Bonjour à tous,
MOULOUYA
Rencontre avec un sous-marin le 26 Mai 1916
Rapport du Capitaine THIEUX, commandant du MOULOUYA au CA commandant Marine Marseille.
Parti de Tunis le 24 Mai 1916 à 18h20 avec 2 passagers, 300 t de marchandises diverses et 7600 moutons à destination de Marseille, j’ai suivi les routes recommandées. Le 25 Mai à 21h50, j’ai fait route au N 26 W pour passer à 10 milles au Sud de Porquerolles.
Le 26 Mai à 10h55, par 42°34 N et 06°25 E, étant moi-même sur la passerelle avec le second capitaine Monsieur METAYRON, le maître d’équipage SIKO et le passager Roger SAVON, nous apercevons à 2000 m au S60W un sous-marin qui venait d’émerger et n’avait que son capot hors de l’eau.
Venu tribord toute immédiatement pour lui présenter l’arrière, mis la machine à toute puissance et l’équipage au poste de combat. Envoyé le premier message de détresse. Fait route au N65E en présentant exactement l’arrière au sous-marin qui nous gagne un peu de vitesse car son capot grossit.
A 11h15, le sous-marin cherche à nous gagner sous le vent, car la mer, assez grosse de NW, nous bat le flanc bâbord et le sous-marin a lui-même son capot couvert par les lames. Venu au N45E pour maintenir le sous-marin au vent de l’arrière, vitesse moyenne 12 nœuds.
A 11h30, le sous-marin est à 1500 m de nous, mais ne gagne plus de vitesse. La grosseur de son capot reste constante, mais il cherche à nous passer sous le vent. Venu au Nord et à cette route nous le maintenons à 2 quarts sur bâbord arrière. Vitesse 13 nœuds.

--------------------------------

CONSIGNE DÉTAILLÉE
Pouvez-vous extraire mot pour mot, dans le récit de la rencontre avec le sous-marin, le passage qui commence par « A 11h30, le » et se poursuit jusqu'à « Vitesse 13 nœuds. » ? Les lignes qui suivent proviennent d'une autre source.

LISTE DES DONNÉES

--------------------------------

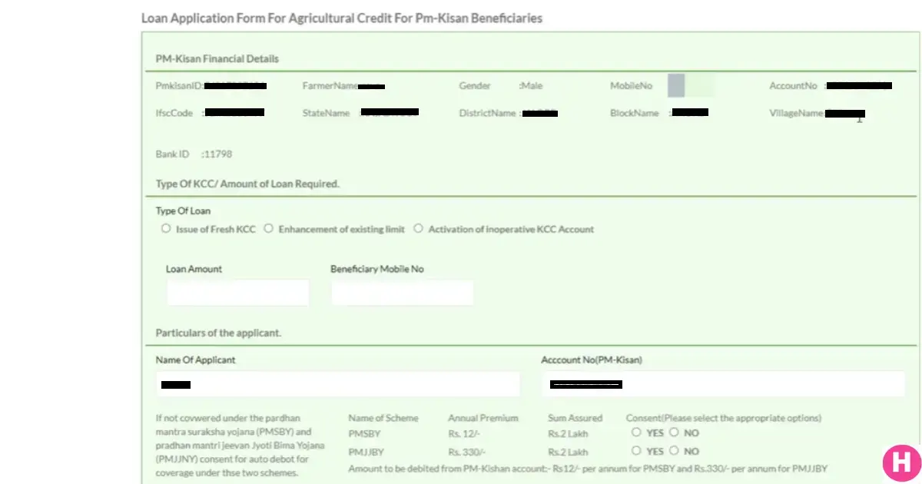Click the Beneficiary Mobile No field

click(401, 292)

--------------------------------

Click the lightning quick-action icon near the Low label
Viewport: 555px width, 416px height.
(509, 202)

--------------------------------

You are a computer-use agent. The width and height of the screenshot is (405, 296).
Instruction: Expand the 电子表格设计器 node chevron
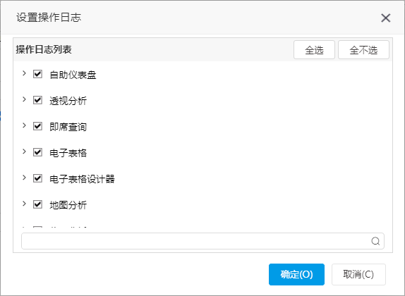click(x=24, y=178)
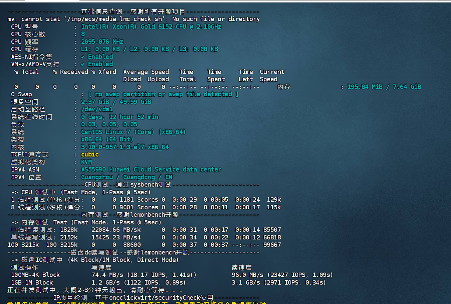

--------------------------------

RÉPONSE PROPOSÉE
A 11h30, le sous-marin est à 1500 m de nous, mais ne gagne plus de vitesse. La grosseur de son capot reste constante, mais il cherche à nous passer sous le vent. Venu au Nord et à cette route nous le maintenons à 2 quarts sur bâbord arrière. Vitesse 13 nœuds.